Re: [GENERAL] psql weird behaviour with charset encodings

From: Noah Misch <noah(at)leadboat(dot)com>
To: Michael Paquier <michael(dot)paquier(at)gmail(dot)com>
Cc: PostgreSQL mailing lists <pgsql-hackers(at)postgresql(dot)org>, Tom Lane <tgl(at)sss(dot)pgh(dot)pa(dot)us>, hgonzalez(at)gmail(dot)com
Subject: Re: [GENERAL] psql weird behaviour with charset encodings
Date: 2015-06-18 00:47:56
Message-ID: 20150618004756.GB415598@tornado.leadboat.com
Views: Raw Message | Whole Thread | Download mbox | Resend email
Thread:
Lists: pgsql-general pgsql-hackers

On Wed, Jun 03, 2015 at 05:25:45PM +0900, Michael Paquier wrote:
> On Tue, Jun 2, 2015 at 4:19 PM, Michael Paquier <michael(dot)paquier(at)gmail(dot)com> wrote:
> > On Sun, May 24, 2015 at 2:43 AM, Noah Misch <noah(at)leadboat(dot)com> wrote:
> > > It would be good to purge the code of precisions on "s" conversion specifiers,
> > > then Assert(!pointflag) in fmtstr() to catch new introductions. I won't plan
> > > to do it myself, but it would be a nice little defensive change.
> >
> > This sounds like a good protection idea, but as it impacts existing
> > backend code relying in sprintf's port version we should only do the
> > assertion in HEAD in my opinion, and mention it in the release notes of the
> > next major version at the time a patch in this area is applied. I guess

Adding the assertion would be master-only. We don't necessarily release-note
C API changes.

> > that we had better backpatch the places using .*s though on back-branches.

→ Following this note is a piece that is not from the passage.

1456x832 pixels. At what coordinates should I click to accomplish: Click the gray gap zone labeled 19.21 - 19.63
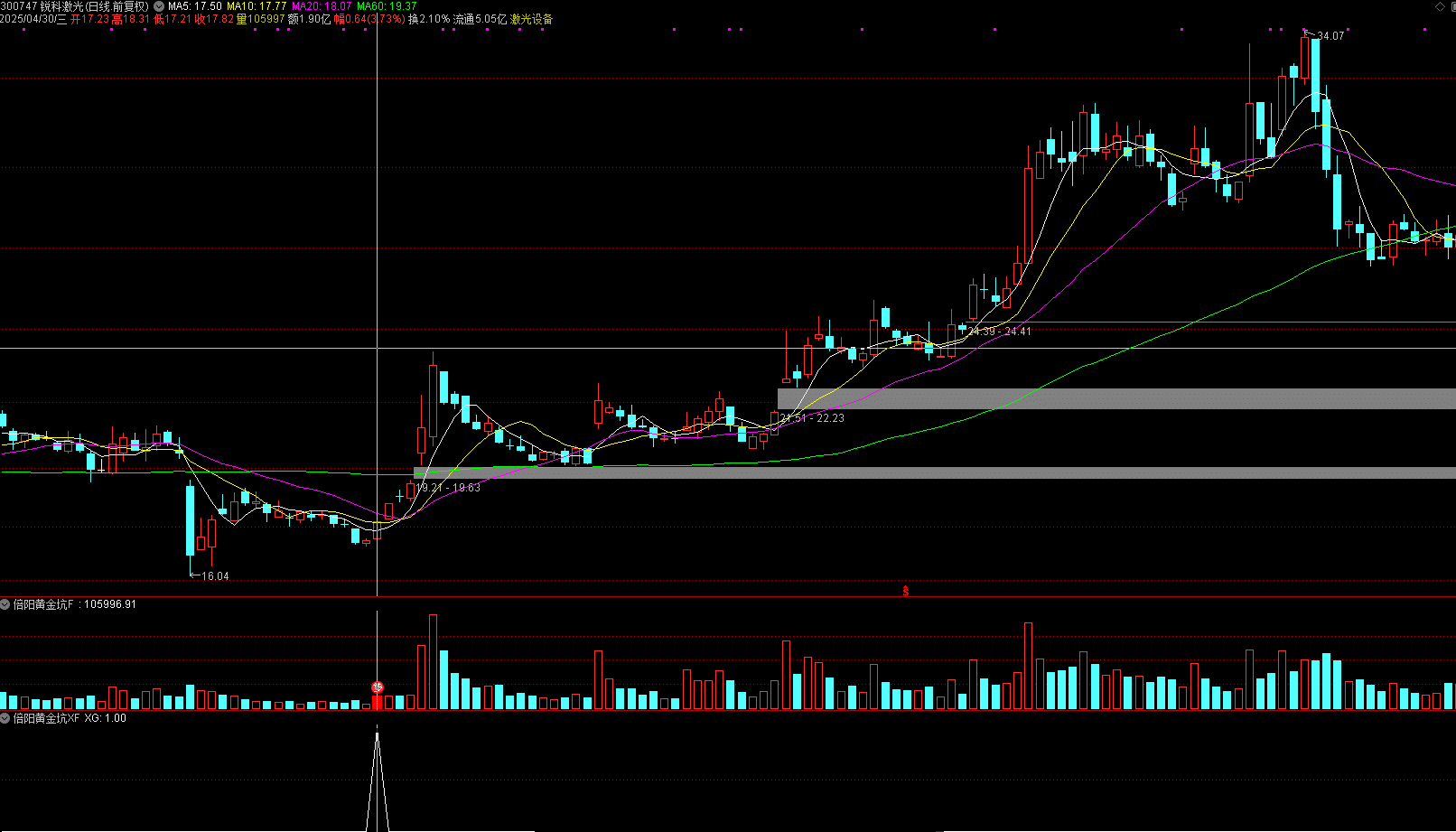click(x=903, y=472)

I would tend to back-patch only the ones that cause interesting bugs. For
example, we should not reach the read.c elog() calls anyway, so it's not a big
deal if the GNU libc bug makes them a bit less helpful in back branches.
(Thanks for the list of code sites; it was more complete than anything I had.)
So far, only tar.c looks harmed enough to back-patch.

> Attached is a patch purging a bunch of places from using %.*s, this will
> make the code more solid when facing non-ASCII strings. I let pg_upgrade
> and pg_basebackup code paths alone as it reduces the code lisibility by
> moving out of this separator. We may want to fix them though if file path
> names have non-ASCII characters, but it seems less critical.

To add the assertion, we must of course fix all uses.

Having seen the patch I requested, I don't like the result as much as I
expected to like it. The patched code is definitely harder to read and write:

> @@ -1534,7 +1541,10 @@ parseNodeString(void)
> return_value = _readDeclareCursorStmt();
> else
> {
> - elog(ERROR, "badly formatted node string \"%.32s\"...", token);
> + char buf[33];
> + memcpy(buf, token, 32);
> + buf[33] = '\0';
> + elog(ERROR, "badly formatted node string \"%s\"...", buf);
> return_value = NULL; /* keep compiler quiet */
> }

(Apropos, that terminator belongs in buf[32], not buf[33].)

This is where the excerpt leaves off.